June 1, 2024 - He started acting, singing, and dancing on stage at age six. He was nine when he acted in his first TV commercial. He started auditioning for TV roles while attending the Vancouver Young Acting School, and at age 10, landed a role in the crime comedy “Get Shorty” (2019).
Also in 2019, he got a small role in the Netflix series “Lost in Space,” about a family that crash-landed on an alien planet, and another role in “A Christmas Story,” a Hallmark movie about a newly-transplanted single mother who needs a big story to write about for her new job.

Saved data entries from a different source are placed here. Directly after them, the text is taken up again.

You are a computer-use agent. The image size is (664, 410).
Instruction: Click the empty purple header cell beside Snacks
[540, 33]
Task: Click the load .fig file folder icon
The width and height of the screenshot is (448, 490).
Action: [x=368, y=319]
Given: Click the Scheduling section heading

Canadian Filipino Gordon Cormier’s name appears just below Whoopi Golberg’s in the list of cast and crew for “The Stand,” a mini-series adapted from a Stephen King novel that aired from 2020-2021, where he played Joe, a young boy gifted with musical talent who is traumatized by the loss of his whole family to a deadly virus. Other TV series he has acted in include “Turner and Hooch,” “Gabby Duran and the Unsittables,” “Two Sentence Horror Stories,” “Team Zenko Go,” and the animated film “Ready, Jet, Go! Space Camp” where he voiced the character of Mitchell Peterson, a wannabe-detective.

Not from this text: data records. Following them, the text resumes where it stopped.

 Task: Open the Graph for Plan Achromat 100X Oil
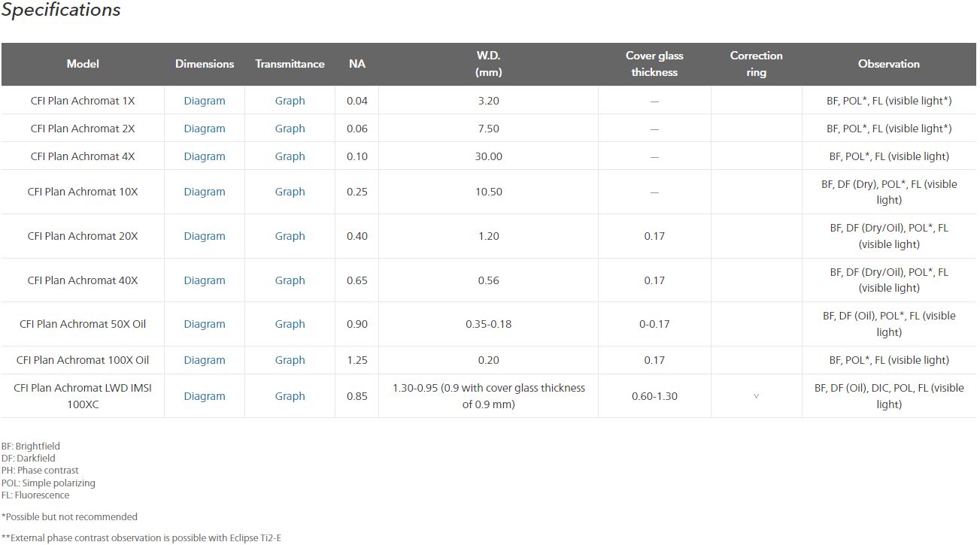coord(290,360)
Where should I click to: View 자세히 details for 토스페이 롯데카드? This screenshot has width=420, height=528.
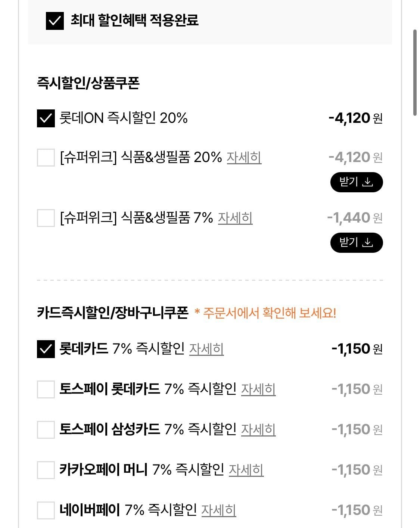258,389
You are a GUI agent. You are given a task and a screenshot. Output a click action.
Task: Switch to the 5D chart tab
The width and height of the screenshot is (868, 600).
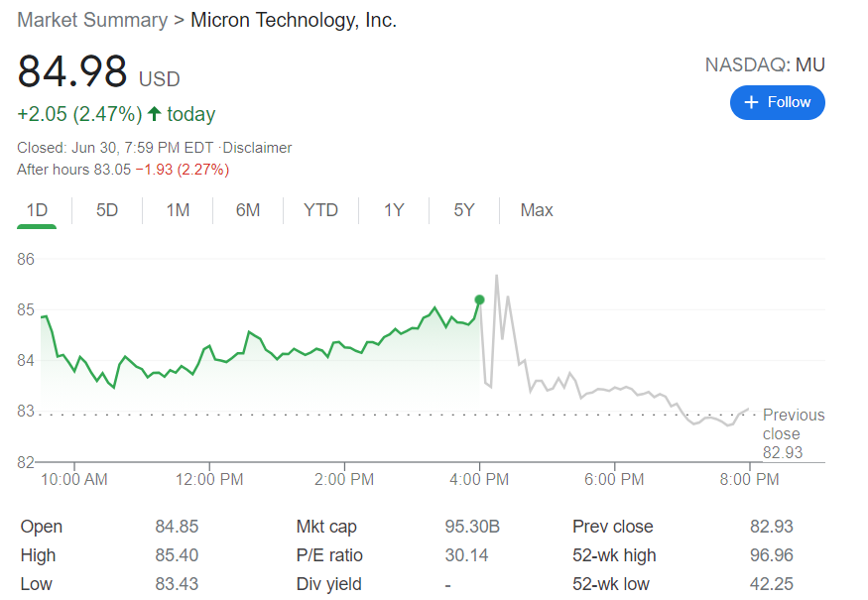coord(107,210)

Given his already extensive acting experience, and the range of experiences and emotions he had already portrayed, it was no surprise to his family and friends that at age 11 in 2021, Gordon was picked to play the Avatar Aang in the Netflix live action version of “Avatar: The Last Airbender” that premiered in February 2024.
Cormier lives in Vancouver BC with his dad, French Canadian Gordon Cormier, his mother Genalyn Diez Cormier, who is originally from Laguna in the Philippines, and older brother Kyle. He loves skateboarding and was an easy fit for his role as Aang because of lessons he has had in tae kwon do. He visited the Philippines in February 2024 to promote the Netflix series.

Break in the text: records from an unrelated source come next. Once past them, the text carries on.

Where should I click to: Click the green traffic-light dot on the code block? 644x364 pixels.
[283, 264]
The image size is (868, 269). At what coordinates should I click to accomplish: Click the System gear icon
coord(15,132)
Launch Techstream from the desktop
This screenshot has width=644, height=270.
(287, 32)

“Avatar: The Last Airbender” is based on a Nickleodeon animated series that ran from 2005 to 2008. The series imagines a universe in which human civilization is divided into four nations based on the four classical elements: the Water Tribes, the Earth Kingdom, the Fire Nation, and the Air Nomads. Within each nation live "benders" who can command one of the four elements and perform wondrous deeds. The four nations were living peaceably with each other until the Fire Nation wiped out the Air Nomads with the goal of dominance over all nations.
Cormier’s character Aang is an Air Nomad, a carefree boy who loved to play with his beloved Appa, a flying bison. The Air Nomad monks identified Aang as an Avatar - a person who appears once in every generation showing mastery of all the four elements. Anticipating a war between the four nations, the monks revealed his Avatar status to Aang when he was 12 because an Avatar would save the world. The monks wanted to send Aang away for training, but, not quite ready for the responsibilities that being an Avatar involved, Aang fled his home and the adventure began.
Cormier told comicbook.com: "When I did this character, I mainly wanted to focus on keeping Aang's joy, happiness, and twelve-year-old spirit in general.” And yet Cormier goes into far darker emotions as he deals with the loss of and dangers to people he is close to and the unimaginable challenges he meets.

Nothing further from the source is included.